To detractors of free range animal grazing systems and those advocating lab produced non-meat proteins, Dr Grandin also had a few points to make.
"The world has enormous expanses of grasslands which are not suitable for cropping and which will need to be used as a food source," she said.
"We have to seriously consider how we are going to do this and how we can integrate animals and grazers into this.
"Animal production is what is required there and land grazed right will be improved by the process.
"In fact in the US some of our best cropland around Iowa and Illinois was actually created by grazing animals which was a light bulb moment for me to learn that a few years ago.
"With regard to lab based foods my question is how much energy is required to produce them?"
Having grown up in a non-agricultural household, Dr Grandin was introduced to animals at her aunt's ranch in her teens.
She found solace in them from the bullying she experienced in school, manifested through suffering from autism which was not formally diagnosed until adulthood.
In the category of visual thinker on the autism spectrum she sees life in pictures and says this is similar to animals which are sensory based and influenced by pictures, sounds and smells.
Seeing things through animals' eyes has formulated her yard and feedlot design expertise.

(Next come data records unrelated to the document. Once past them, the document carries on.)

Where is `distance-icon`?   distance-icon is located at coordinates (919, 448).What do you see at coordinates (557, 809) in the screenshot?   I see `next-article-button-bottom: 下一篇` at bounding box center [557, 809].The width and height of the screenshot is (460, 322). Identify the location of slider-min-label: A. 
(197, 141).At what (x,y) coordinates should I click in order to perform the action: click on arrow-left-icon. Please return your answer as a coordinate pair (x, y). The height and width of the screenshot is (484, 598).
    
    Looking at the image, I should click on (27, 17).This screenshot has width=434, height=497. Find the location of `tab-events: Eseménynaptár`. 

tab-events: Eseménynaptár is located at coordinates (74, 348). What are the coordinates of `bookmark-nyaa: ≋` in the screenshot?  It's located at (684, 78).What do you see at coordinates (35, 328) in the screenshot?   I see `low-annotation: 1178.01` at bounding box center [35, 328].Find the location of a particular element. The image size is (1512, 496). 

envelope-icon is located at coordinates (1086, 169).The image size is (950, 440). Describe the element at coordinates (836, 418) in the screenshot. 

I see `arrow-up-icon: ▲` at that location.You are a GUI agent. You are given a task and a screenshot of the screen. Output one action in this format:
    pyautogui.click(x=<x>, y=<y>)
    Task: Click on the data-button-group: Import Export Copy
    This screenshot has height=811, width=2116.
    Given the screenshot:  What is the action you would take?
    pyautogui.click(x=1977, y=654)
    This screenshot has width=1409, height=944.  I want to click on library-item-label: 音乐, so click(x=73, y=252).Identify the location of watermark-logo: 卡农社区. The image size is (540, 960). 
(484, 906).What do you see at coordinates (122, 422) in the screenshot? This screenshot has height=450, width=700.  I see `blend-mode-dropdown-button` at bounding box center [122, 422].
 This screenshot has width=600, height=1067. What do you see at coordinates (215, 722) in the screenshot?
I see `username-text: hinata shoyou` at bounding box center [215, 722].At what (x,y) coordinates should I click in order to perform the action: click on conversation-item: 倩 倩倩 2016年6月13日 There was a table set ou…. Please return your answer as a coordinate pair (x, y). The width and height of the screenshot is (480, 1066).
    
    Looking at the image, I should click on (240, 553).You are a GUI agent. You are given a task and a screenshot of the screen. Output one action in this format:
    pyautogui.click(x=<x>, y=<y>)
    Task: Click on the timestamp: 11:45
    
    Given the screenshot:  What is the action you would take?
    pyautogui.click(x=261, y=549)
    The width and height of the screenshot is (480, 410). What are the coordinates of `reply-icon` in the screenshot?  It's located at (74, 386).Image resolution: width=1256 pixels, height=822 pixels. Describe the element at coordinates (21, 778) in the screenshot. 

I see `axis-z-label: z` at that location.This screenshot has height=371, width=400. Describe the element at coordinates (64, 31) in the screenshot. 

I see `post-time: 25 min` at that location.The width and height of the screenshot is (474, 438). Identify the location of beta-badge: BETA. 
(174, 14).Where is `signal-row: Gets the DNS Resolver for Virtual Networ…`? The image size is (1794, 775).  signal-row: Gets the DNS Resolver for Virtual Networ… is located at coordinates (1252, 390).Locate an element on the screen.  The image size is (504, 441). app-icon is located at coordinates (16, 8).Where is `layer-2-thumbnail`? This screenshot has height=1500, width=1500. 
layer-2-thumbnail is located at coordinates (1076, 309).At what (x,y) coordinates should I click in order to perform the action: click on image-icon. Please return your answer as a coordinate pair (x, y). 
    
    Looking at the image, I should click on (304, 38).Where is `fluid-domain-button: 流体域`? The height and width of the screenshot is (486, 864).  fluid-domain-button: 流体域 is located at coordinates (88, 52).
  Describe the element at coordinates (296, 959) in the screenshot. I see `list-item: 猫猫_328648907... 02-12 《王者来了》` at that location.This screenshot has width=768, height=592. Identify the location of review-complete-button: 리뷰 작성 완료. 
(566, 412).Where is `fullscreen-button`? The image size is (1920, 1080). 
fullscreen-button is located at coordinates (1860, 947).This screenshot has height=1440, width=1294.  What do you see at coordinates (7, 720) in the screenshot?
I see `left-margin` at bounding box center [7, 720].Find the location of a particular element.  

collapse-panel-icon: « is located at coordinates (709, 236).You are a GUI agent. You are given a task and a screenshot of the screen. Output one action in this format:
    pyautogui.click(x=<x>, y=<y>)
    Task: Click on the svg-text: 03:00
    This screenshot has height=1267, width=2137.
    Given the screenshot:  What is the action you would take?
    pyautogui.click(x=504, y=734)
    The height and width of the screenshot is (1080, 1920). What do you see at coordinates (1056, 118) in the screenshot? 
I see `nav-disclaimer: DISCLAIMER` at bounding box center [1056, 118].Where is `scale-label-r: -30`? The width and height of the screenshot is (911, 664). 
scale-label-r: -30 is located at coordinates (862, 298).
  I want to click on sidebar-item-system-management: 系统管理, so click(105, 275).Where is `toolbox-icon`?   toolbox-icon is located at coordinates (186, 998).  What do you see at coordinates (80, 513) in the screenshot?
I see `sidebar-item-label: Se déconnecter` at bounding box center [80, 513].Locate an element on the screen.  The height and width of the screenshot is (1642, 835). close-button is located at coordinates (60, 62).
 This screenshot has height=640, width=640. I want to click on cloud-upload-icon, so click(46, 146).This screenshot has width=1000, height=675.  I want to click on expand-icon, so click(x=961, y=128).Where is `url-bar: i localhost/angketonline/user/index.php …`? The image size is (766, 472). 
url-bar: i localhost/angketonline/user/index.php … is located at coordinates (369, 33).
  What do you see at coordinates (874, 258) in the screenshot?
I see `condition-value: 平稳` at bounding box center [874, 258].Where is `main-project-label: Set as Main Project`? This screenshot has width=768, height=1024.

"In raceways, for instance, cattle will be spooked by shadows, a coat hanging on a rail, people or vehicle movement and noises like clanging gates, so design yards to avoid these things occurring," she said.
"Curved raceways help to prevent animals being spooked by things further up the race."
It's practical insights such as these that Dr Grandin will bring to the construction of Minderoo Group's Koojan feedlot, which is expected to be operational within 18 months.
"It has been a pleasure to visit Western Australia and see Harvey Beef's farmers at work," Dr Grandin said.
"It is clear that a passion for animal welfare drives the wok of this organisation from farmer to producer to customer."